» What is asked: Please copy the items below word for word, beginning at the line that contains "Given: Reset the Transform section" and stopping after the last of the items. Leave the pictures out of your answer.

» Extracted material:
———
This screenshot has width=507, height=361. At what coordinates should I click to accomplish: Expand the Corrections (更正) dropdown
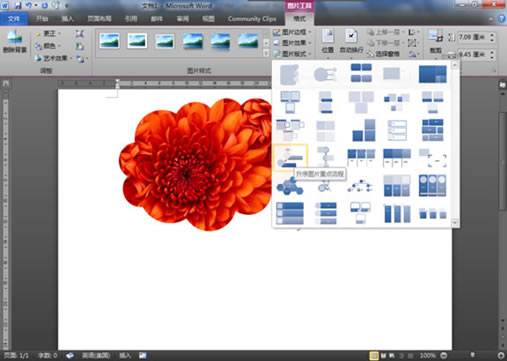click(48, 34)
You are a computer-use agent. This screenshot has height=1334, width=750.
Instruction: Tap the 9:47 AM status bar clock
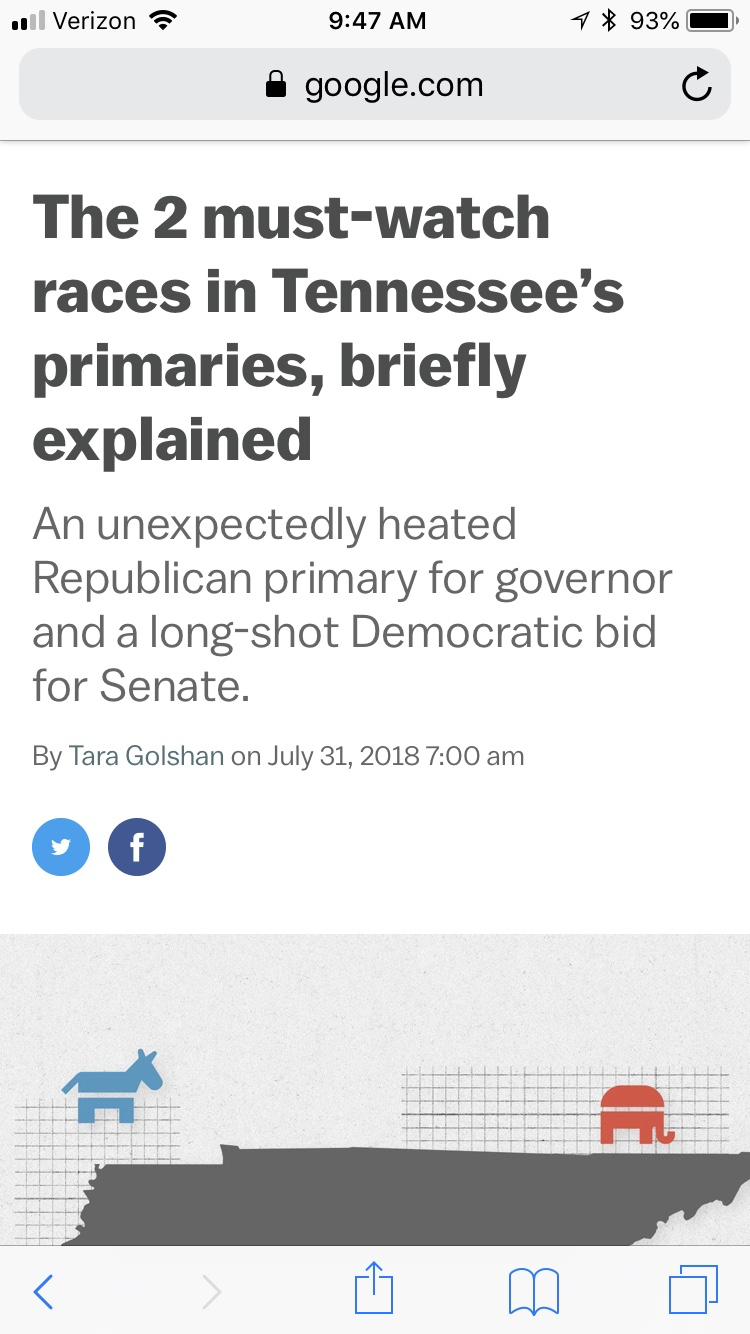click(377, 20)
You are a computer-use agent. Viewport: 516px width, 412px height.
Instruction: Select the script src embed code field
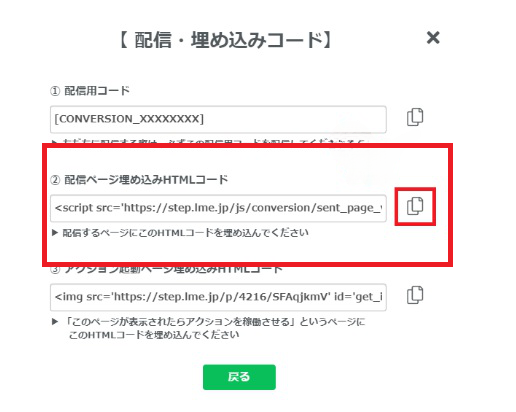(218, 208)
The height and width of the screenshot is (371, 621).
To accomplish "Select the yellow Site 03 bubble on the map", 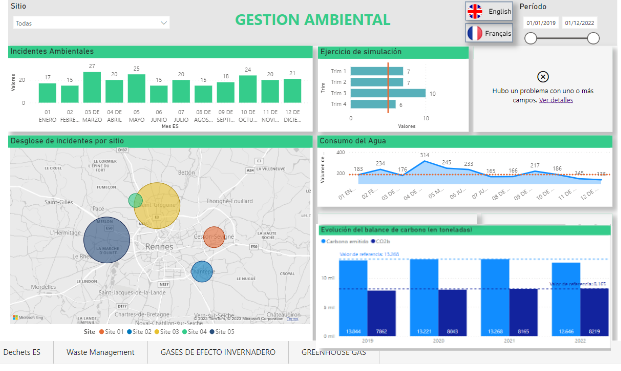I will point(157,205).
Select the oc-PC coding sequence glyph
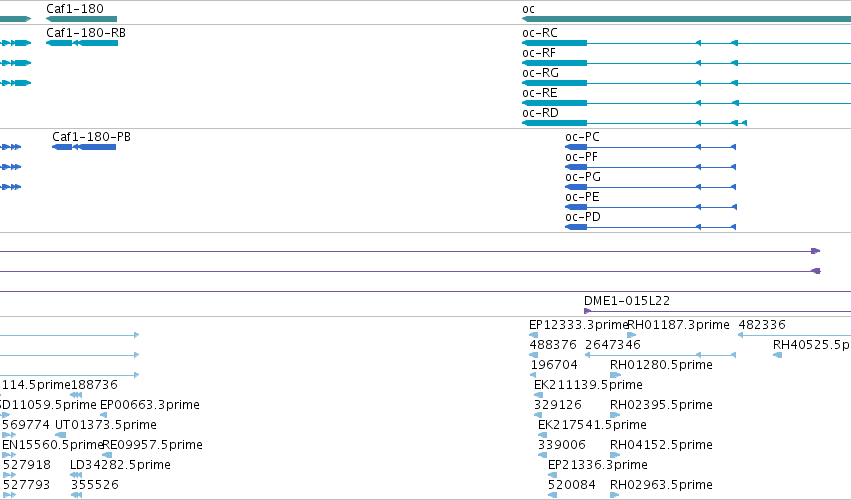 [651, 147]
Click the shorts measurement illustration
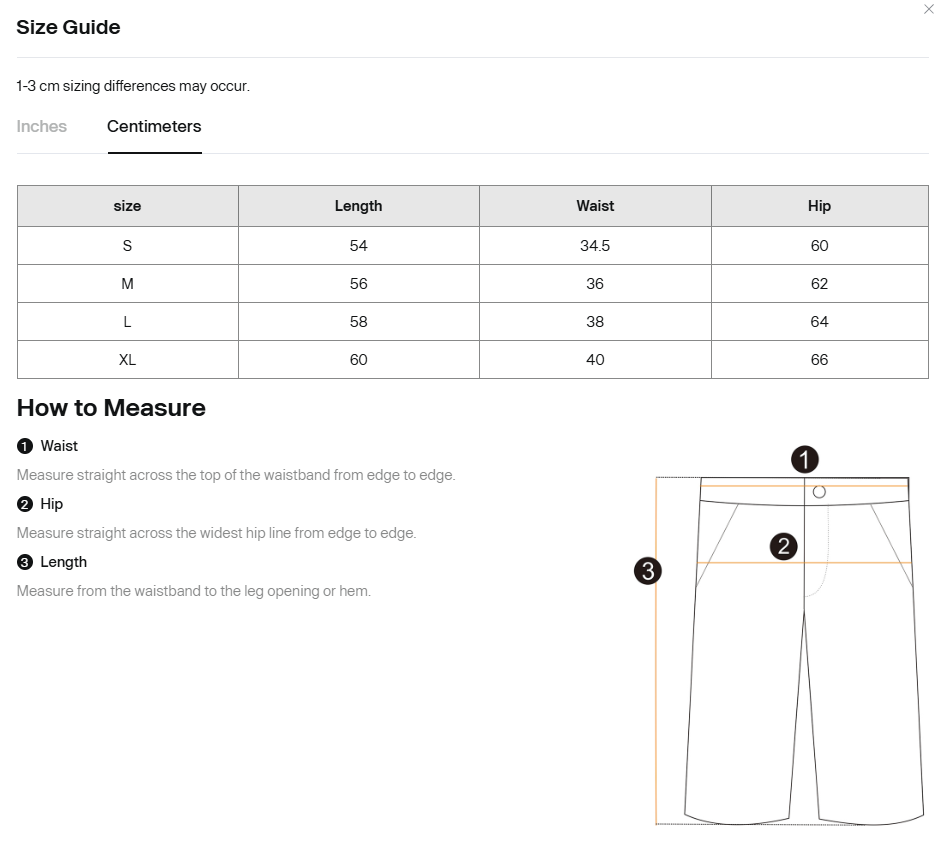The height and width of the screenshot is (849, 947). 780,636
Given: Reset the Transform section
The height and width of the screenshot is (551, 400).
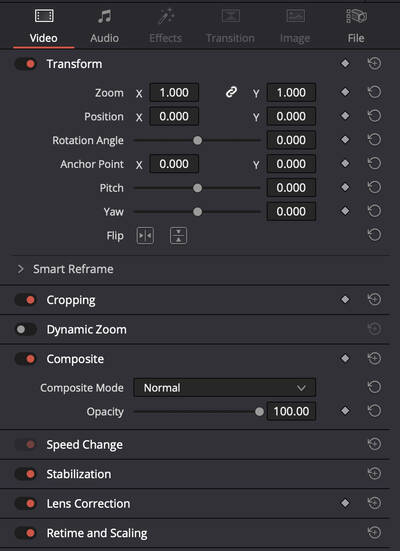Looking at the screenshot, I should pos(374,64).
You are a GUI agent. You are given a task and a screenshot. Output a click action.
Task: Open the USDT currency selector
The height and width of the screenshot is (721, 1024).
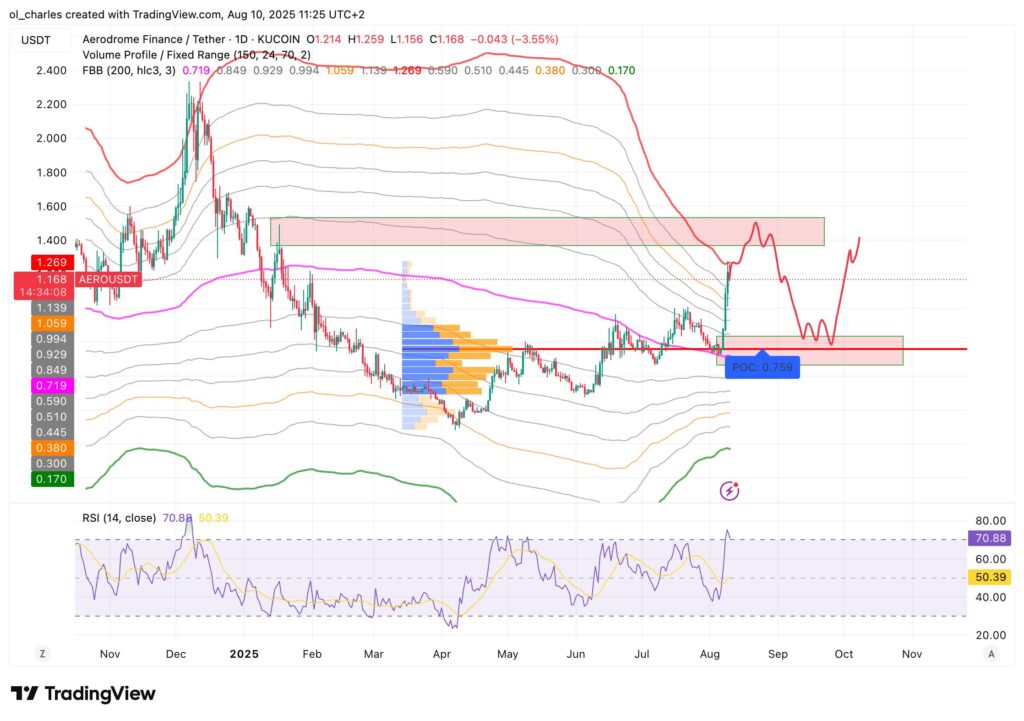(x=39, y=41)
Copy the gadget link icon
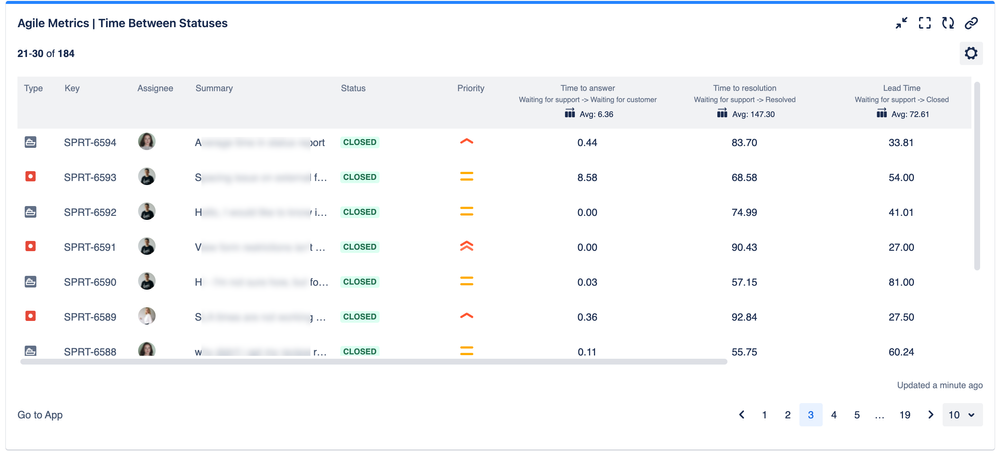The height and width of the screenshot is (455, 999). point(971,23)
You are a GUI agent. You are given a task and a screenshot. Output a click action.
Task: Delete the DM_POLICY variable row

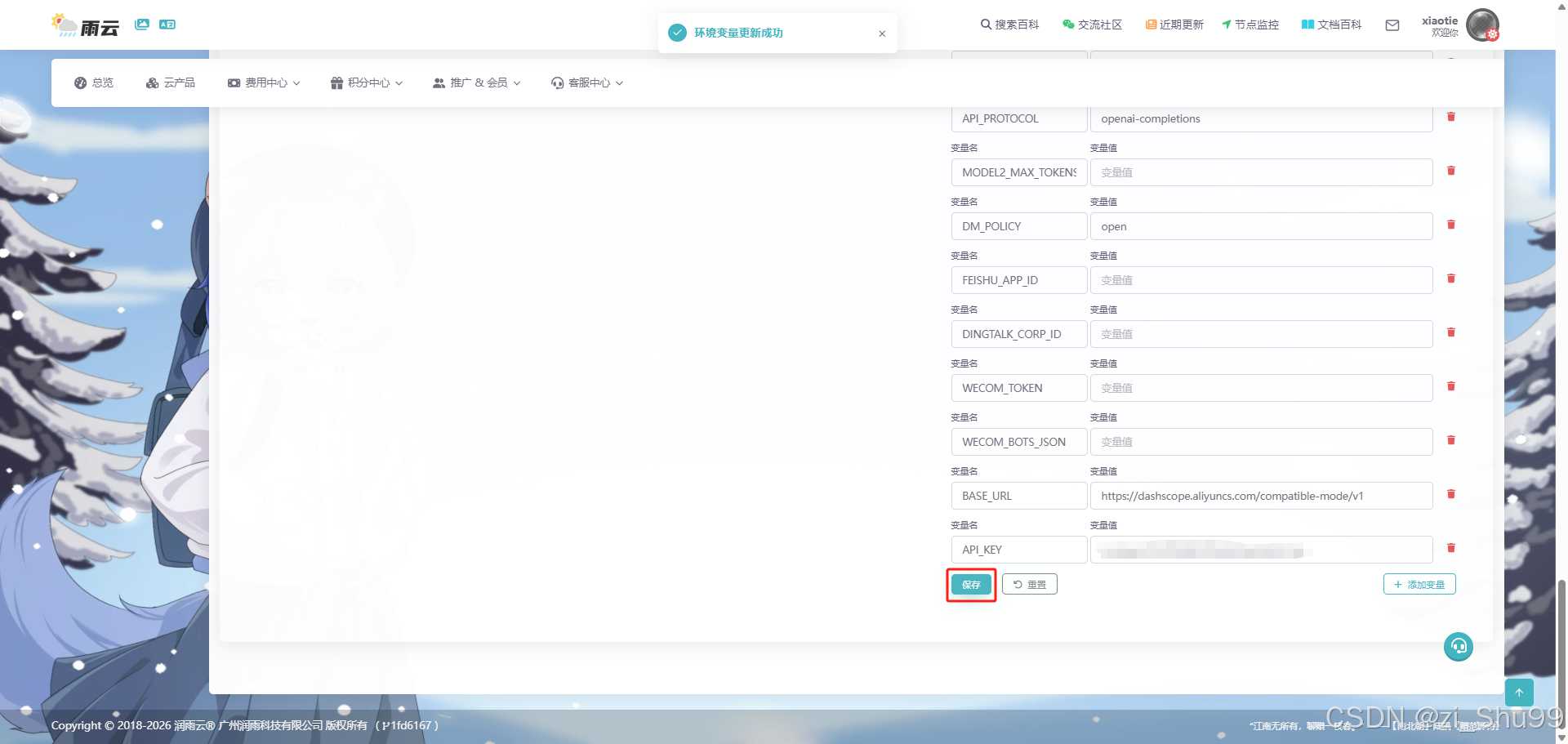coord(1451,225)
———
» Solution for this task:
Given: Reset the Transform section
The height and width of the screenshot is (551, 400).
Looking at the screenshot, I should pos(374,64).
You are a GUI agent. You are given a task and a screenshot. Output a click action.
Task: Open the USDT currency selector
The height and width of the screenshot is (721, 1024).
(x=39, y=41)
Copy the gadget link icon
The height and width of the screenshot is (455, 999). point(971,23)
You are a GUI agent. You are given a task and a screenshot. Output a click action.
Task: Delete the DM_POLICY variable row

coord(1451,225)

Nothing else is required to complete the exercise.